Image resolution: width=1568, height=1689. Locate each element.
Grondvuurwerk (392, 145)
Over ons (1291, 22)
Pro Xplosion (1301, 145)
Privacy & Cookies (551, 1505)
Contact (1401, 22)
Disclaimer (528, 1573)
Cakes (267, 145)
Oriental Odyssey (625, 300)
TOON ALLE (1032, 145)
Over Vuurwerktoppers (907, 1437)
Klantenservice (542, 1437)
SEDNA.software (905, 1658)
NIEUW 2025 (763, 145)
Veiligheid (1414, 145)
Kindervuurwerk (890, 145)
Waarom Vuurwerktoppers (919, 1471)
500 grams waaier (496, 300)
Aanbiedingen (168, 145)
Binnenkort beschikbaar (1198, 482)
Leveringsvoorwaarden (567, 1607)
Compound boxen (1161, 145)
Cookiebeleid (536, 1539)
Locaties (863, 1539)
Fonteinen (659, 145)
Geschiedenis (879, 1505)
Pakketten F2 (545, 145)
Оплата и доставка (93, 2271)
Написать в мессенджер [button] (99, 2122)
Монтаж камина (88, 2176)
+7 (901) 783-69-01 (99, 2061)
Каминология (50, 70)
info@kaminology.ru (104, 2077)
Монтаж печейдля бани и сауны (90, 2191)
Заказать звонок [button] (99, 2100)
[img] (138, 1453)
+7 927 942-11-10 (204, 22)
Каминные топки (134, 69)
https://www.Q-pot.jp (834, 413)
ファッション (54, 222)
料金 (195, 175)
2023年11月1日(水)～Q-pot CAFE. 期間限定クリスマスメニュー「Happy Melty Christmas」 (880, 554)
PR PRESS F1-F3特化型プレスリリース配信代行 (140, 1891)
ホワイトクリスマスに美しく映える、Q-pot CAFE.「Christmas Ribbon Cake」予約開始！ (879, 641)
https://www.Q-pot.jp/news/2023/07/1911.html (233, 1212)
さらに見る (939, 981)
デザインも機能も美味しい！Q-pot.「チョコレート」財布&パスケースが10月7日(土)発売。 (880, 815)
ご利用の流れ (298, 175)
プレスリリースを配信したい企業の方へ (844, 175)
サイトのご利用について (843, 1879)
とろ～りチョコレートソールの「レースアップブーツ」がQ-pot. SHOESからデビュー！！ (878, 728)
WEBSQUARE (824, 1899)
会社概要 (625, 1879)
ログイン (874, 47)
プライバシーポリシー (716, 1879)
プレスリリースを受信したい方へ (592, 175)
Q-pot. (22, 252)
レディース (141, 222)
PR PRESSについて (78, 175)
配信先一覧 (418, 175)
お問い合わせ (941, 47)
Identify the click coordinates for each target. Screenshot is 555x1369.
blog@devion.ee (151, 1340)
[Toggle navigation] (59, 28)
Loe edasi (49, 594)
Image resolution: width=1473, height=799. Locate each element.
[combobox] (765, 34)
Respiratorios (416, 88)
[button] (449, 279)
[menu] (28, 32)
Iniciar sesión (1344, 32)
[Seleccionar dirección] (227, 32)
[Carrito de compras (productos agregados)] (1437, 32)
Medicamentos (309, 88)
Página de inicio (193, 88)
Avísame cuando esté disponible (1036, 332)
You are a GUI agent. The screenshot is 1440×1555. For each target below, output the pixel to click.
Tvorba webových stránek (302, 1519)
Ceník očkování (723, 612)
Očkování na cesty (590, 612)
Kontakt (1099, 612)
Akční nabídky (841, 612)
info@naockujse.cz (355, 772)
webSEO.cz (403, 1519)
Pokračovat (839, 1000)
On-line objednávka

- Problem requirements -
Render every line of the entries above as a Markdown table with the columns No. and Line, numbering the rows in order and leaving out blank lines.

- Answer to this exercise -
| No. | Line |
|---|---|
| 1 | Image resolution: width=1568, height=1689. Locate each element. |
| 2 | Grondvuurwerk (392, 145) |
| 3 | Over ons (1291, 22) |
| 4 | Pro Xplosion (1301, 145) |
| 5 | Privacy & Cookies (551, 1505) |
| 6 | Contact (1401, 22) |
| 7 | Disclaimer (528, 1573) |
| 8 | Cakes (267, 145) |
| 9 | Oriental Odyssey (625, 300) |
| 10 | TOON ALLE (1032, 145) |
| 11 | Over Vuurwerktoppers (907, 1437) |
| 12 | Klantenservice (542, 1437) |
| 13 | SEDNA.software (905, 1658) |
| 14 | NIEUW 2025 (763, 145) |
| 15 | Veiligheid (1414, 145) |
| 16 | Kindervuurwerk (890, 145) |
| 17 | Waarom Vuurwerktoppers (919, 1471) |
| 18 | 500 grams waaier (496, 300) |
| 19 | Aanbiedingen (168, 145) |
| 20 | Binnenkort beschikbaar (1198, 482) |
| 21 | Leveringsvoorwaarden (567, 1607) |
| 22 | Compound boxen (1161, 145) |
| 23 | Cookiebeleid (536, 1539) |
| 24 | Locaties (863, 1539) |
| 25 | Fonteinen (659, 145) |
| 26 | Geschiedenis (879, 1505) |
| 27 | Pakketten F2 (545, 145) |
| 28 | Оплата и доставка (93, 2271) |
| 29 | Написать в мессенджер [button] (99, 2122) |
| 30 | Монтаж камина (88, 2176) |
| 31 | +7 (901) 783-69-01 (99, 2061) |
| 32 | Каминология (50, 70) |
| 33 | info@kaminology.ru (104, 2077) |
| 34 | Монтаж печейдля бани и сауны (90, 2191) |
| 35 | Заказать звонок [button] (99, 2100) |
| 36 | [img] (138, 1453) |
| 37 | +7 927 942-11-10 (204, 22) |
| 38 | Каминные топки (134, 69) |
| 39 | https://www.Q-pot.jp (834, 413) |
| 40 | ファッション (54, 222) |
| 41 | 料金 (195, 175) |
| 42 | 2023年11月1日(水)～Q-pot CAFE. 期間限定クリスマスメニュー「Happy Melty Christmas」 (880, 554) |
| 43 | PR PRESS F1-F3特化型プレスリリース配信代行 (140, 1891) |
| 44 | ホワイトクリスマスに美しく映える、Q-pot CAFE.「Christmas Ribbon Cake」予約開始！ (879, 641) |
| 45 | https://www.Q-pot.jp/news/2023/07/1911.html (233, 1212) |
| 46 | さらに見る (939, 981) |
| 47 | デザインも機能も美味しい！Q-pot.「チョコレート」財布&パスケースが10月7日(土)発売。 (880, 815) |
| 48 | ご利用の流れ (298, 175) |
| 49 | プレスリリースを配信したい企業の方へ (844, 175) |
| 50 | サイトのご利用について (843, 1879) |
| 51 | とろ～りチョコレートソールの「レースアップブーツ」がQ-pot. SHOESからデビュー！！ (878, 728) |
| 52 | WEBSQUARE (824, 1899) |
| 53 | 会社概要 (625, 1879) |
| 54 | ログイン (874, 47) |
| 55 | プライバシーポリシー (716, 1879) |
| 56 | プレスリリースを受信したい方へ (592, 175) |
| 57 | Q-pot. (22, 252) |
| 58 | レディース (141, 222) |
| 59 | PR PRESSについて (78, 175) |
| 60 | 配信先一覧 (418, 175) |
| 61 | お問い合わせ (941, 47) |
| 62 | Identify the click coordinates for each target. Screenshot is 555x1369. |
| 63 | blog@devion.ee (151, 1340) |
| 64 | [Toggle navigation] (59, 28) |
| 65 | Loe edasi (49, 594) |
| 66 | Image resolution: width=1473, height=799. Locate each element. |
| 67 | [combobox] (765, 34) |
| 68 | Respiratorios (416, 88) |
| 69 | [button] (449, 279) |
| 70 | [menu] (28, 32) |
| 71 | Iniciar sesión (1344, 32) |
| 72 | [Seleccionar dirección] (227, 32) |
| 73 | [Carrito de compras (productos agregados)] (1437, 32) |
| 74 | Medicamentos (309, 88) |
| 75 | Página de inicio (193, 88) |
| 76 | Avísame cuando esté disponible (1036, 332) |
| 77 | You are a GUI agent. The screenshot is 1440×1555. For each target below, output the pixel to click. |
| 78 | Tvorba webových stránek (302, 1519) |
| 79 | Ceník očkování (723, 612) |
| 80 | Očkování na cesty (590, 612) |
| 81 | Kontakt (1099, 612) |
| 82 | Akční nabídky (841, 612) |
| 83 | info@naockujse.cz (355, 772) |
| 84 | webSEO.cz (403, 1519) |
| 85 | Pokračovat (839, 1000) |
| 86 | On-line objednávka |